§ **Instructions for the task**
Find the line below with "Task: Choose the". Print it and every line after it exactly, through the last line, leaving out the pictures.

%%

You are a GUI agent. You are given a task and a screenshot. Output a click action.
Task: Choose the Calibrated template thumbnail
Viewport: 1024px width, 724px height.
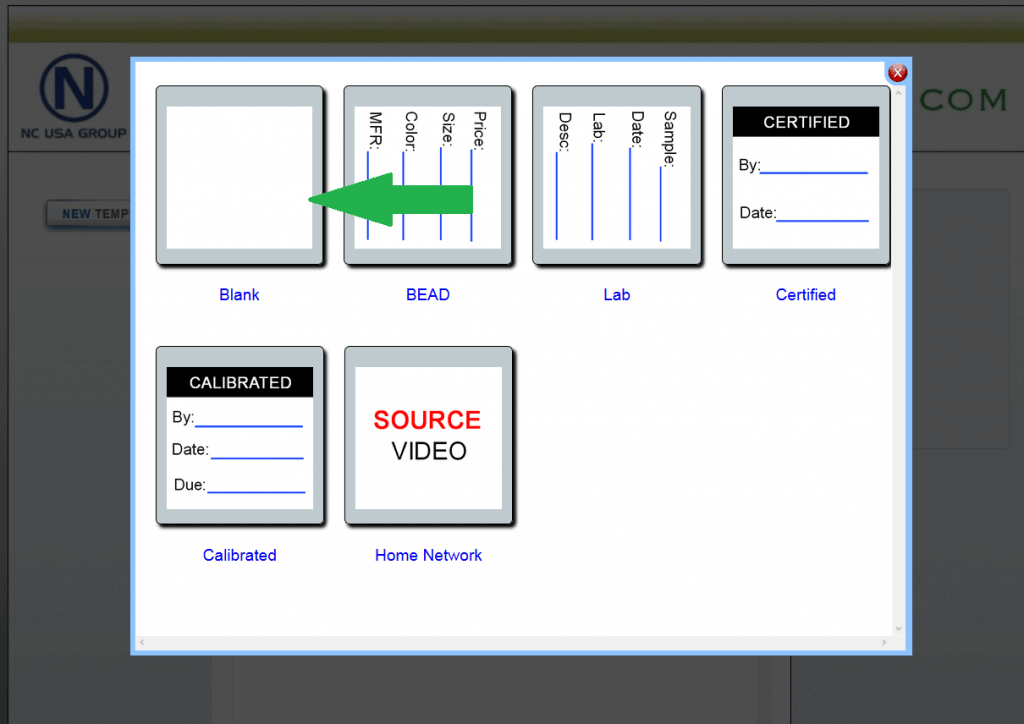(x=239, y=436)
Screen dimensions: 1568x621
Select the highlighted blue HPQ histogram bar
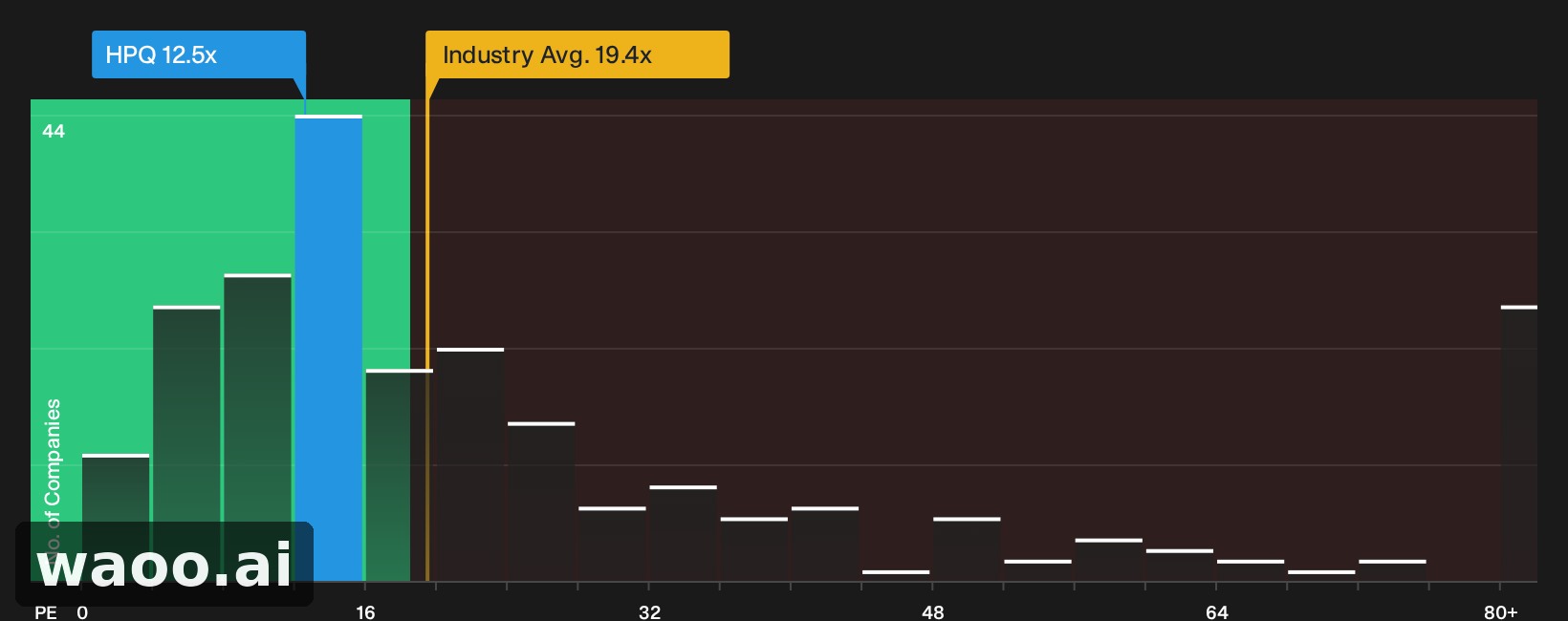click(x=329, y=349)
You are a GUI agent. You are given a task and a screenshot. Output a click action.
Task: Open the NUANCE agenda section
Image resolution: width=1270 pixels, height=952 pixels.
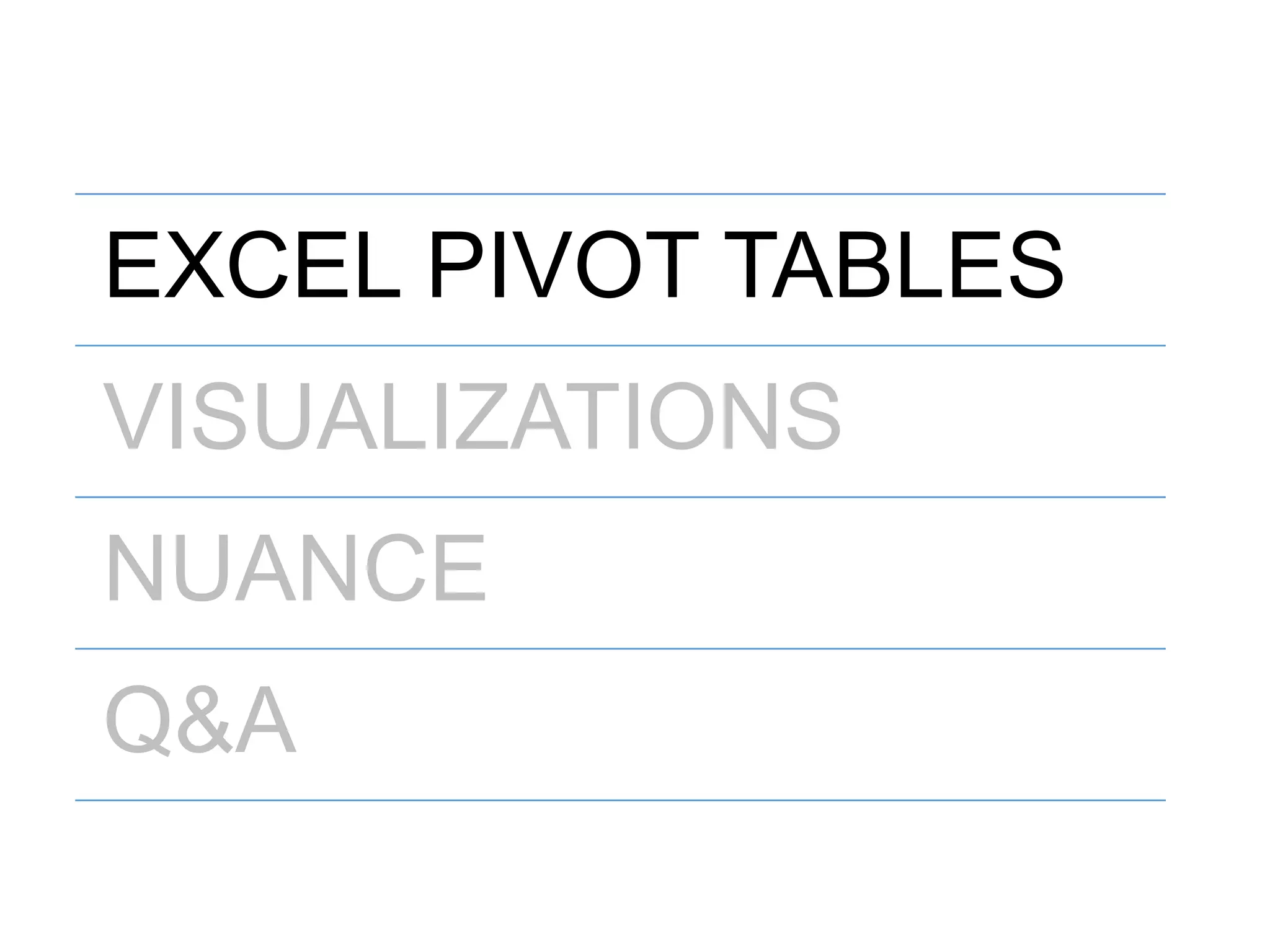[295, 568]
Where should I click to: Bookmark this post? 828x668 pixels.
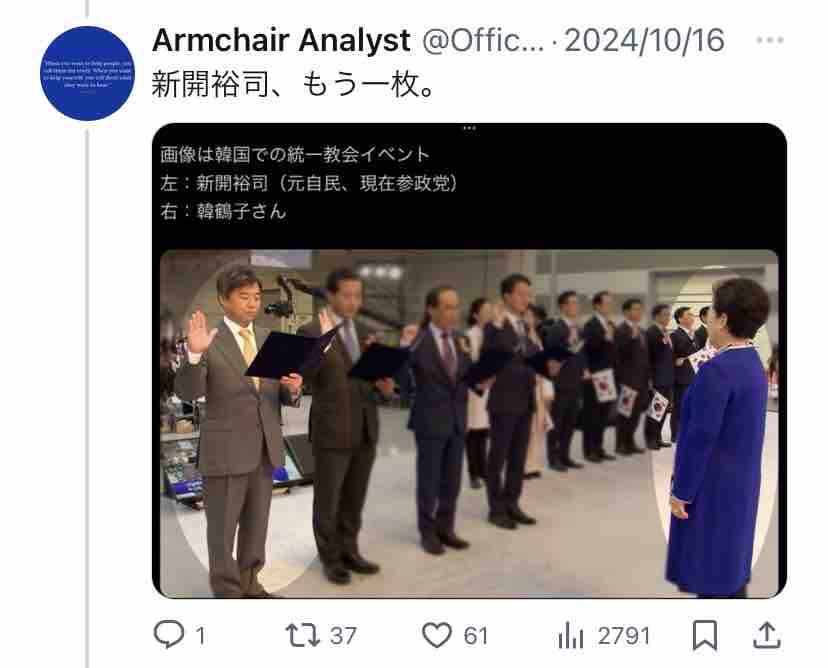click(x=705, y=635)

%%

§ **Task response**
Task: Choose the Calibrated template thumbnail
Viewport: 1024px width, 724px height.
(x=239, y=436)
Screen dimensions: 1568x621
Select the highlighted blue HPQ histogram bar
click(x=329, y=349)
You are a GUI agent. You are given a task and a screenshot. Output a click action.
Task: Open the NUANCE agenda section
Image resolution: width=1270 pixels, height=952 pixels.
[295, 568]
Where should I click to: Bookmark this post? 828x668 pixels.
click(x=705, y=635)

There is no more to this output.